Man kann an das Beispiel aber natürlich die Frage stellen, ob diese Lehre, so verständlich es war sie zu ziehen, richtig war, oder ob dieser Versuch aus der Geschichte zu lernen, sich am Ende als fataler Irrtum erwies, weil blöderweise die Details der Einzelfälle falsch eingeschätzt oder nicht genügend berücksichtigt wurden, namentlich, dass Hitler eben nicht einfach nur ein neuer Bülow oder Bethmann-Hollweg oder Wilhelm II. war, der einfach nur bei den Großmächten mitspielen und auch ein Stück vom Kuchen haben wollte, sondern dass man es hier mit einem fundamental anderen Akteur zu tun hatte, der es darauf anlegte mit allem bisher dagewesenen zu brechen.


"Those who do not history are doomed to repeat its mistakes," Gordon W. Allport.
Aber kann man das Denken in abstrakten Modellen ohne genügnde Berücksichtigung der mit den Modellen inkompatiblen Details in disem Sinne als "doing history" bezeichnen? Das ist, denke ich, die interessantere Frage.

Wir Deutschen versuchen, die Fehler von Weimar, des Nationalismus, Rassismus und Faschismus zu vermeiden, setzen also alles daran, damit die Geschichte sich NICHT wiederholt ...
Wenn das Ergebnis dieses Versuchs darin besteht (ich bitte die tagespolitische Äußerung zu entschuldigen), dass eine als in Teilen rechtsextrem eingestufte Partei bei der letzten Wahl landesweit an die 20% holte, ganz ohne verlorenen Weltkrieg, Millionen von Witwen, Waiseen und Kriegsversehrten, Reparationsproblematik, zeitweilige internationale Finanzaufsicht, Hyperinflation, Besetzung von Teilen des Landes oder mit 1929 und folgend vergleichbarer akuter Weltwirtschaftskrise und damit verbundener veritabler Massenarbeitslosigkeit über das gewöhnliche Maß hinaus und wenn man konstatieren muss dass selbst, wenn man die Linkspartei als einwandfrei vollständig Republik- und Demokratietreu einstuft, an die 25% der Bevölkerung mit AfD und BSW Parteien gewählt haben, bei denen man wirklich Bauchschmerzen bekommen kann, wenn nicht muss, bezweifle ich irgendwie, dass da im Hinblick auf das "wie", was die Vermeidung angeht, das Richtige gelernt wurde.
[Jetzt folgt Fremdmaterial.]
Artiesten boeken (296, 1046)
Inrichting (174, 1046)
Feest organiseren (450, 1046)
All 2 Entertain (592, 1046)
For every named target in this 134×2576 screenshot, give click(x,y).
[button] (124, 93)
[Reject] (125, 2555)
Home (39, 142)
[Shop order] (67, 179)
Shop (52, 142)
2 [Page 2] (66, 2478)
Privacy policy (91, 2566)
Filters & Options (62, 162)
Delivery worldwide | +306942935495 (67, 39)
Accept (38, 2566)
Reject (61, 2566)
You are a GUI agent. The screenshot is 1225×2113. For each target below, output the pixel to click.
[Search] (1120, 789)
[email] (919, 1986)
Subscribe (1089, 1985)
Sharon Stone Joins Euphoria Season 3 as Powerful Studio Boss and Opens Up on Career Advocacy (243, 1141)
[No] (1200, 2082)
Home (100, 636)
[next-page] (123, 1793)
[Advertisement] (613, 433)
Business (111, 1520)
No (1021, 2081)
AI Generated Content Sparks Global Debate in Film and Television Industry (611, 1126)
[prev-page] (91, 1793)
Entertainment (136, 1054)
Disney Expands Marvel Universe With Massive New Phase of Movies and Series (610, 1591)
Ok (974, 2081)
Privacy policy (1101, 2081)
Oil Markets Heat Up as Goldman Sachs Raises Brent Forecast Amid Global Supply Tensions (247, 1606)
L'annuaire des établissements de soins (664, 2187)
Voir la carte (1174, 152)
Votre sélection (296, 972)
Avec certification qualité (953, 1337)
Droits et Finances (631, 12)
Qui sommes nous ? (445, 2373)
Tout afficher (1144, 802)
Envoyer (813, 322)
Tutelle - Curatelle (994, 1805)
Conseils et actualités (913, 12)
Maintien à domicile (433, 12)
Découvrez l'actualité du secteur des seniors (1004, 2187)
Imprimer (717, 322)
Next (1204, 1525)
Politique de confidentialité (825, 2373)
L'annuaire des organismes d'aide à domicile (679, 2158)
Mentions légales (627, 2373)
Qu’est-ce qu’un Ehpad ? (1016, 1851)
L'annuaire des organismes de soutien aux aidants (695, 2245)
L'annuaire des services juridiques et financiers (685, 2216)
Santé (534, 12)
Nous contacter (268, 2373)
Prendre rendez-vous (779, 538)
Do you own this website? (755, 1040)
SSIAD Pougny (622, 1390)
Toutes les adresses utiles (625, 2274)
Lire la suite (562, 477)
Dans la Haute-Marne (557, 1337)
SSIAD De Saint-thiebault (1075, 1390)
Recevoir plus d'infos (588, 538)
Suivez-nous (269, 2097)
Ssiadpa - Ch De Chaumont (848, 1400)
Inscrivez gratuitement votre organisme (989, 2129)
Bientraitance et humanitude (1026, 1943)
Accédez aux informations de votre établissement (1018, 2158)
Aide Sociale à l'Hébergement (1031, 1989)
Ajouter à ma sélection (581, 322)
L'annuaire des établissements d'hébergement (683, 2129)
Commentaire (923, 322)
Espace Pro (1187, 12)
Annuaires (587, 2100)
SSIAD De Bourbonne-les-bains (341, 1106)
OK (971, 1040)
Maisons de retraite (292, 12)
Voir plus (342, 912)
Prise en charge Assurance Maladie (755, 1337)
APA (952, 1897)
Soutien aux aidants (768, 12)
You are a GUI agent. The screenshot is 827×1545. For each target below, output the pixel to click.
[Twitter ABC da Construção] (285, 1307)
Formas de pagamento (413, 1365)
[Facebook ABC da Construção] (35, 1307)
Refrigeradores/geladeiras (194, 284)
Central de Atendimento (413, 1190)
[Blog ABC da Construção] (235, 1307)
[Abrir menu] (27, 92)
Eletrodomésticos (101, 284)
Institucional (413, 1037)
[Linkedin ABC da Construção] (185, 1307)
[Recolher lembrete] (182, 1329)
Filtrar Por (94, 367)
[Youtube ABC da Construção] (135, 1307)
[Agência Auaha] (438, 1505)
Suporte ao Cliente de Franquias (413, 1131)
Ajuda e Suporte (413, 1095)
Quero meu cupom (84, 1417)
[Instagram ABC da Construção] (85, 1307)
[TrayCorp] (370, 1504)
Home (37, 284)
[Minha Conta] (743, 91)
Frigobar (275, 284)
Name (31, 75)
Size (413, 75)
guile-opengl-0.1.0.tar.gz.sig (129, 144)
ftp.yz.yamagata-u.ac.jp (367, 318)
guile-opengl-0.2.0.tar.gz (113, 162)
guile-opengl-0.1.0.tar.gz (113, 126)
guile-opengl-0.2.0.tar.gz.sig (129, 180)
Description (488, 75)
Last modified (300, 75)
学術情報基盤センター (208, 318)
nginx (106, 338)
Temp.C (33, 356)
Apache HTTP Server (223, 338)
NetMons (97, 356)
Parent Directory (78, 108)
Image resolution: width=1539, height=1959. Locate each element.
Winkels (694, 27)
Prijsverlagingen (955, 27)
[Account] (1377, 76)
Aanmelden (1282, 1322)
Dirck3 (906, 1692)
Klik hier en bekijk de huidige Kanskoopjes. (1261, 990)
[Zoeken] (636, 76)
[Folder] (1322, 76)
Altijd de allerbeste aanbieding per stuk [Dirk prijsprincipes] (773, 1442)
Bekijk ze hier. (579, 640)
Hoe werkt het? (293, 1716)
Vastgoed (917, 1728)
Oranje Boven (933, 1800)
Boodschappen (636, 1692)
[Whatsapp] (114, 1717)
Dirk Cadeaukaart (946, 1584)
Angesichts der momentanen Entwicklung kann der Schluss daraus eigentlich nur lauten, dass entweder die Mechanismen nicht mehr vergleichbar mit denen der 1930er Jahre sind, weil sich die Grundlagen der Gesellschaft zu sehr geändert haben oder dass die Mechanismen die in den 1920er und 1930er Jahren zum Erstarken der extremen Rechten geführt haben nie richtig verstanden wurden, oder aber das aus Bequemlichkeitsgründen richtige gezogene Lehren nicht befolgt werden.

Das wäre das traurige Fazit, ich möcht nicht wissen, wie es in diesem Land politisch aussähe, wenn es ähnlich schwerwiegende Hypotheken zu tragen hätte, wie die Weimarer Republik, trotz der Bemühungen Lehren zu ziehen.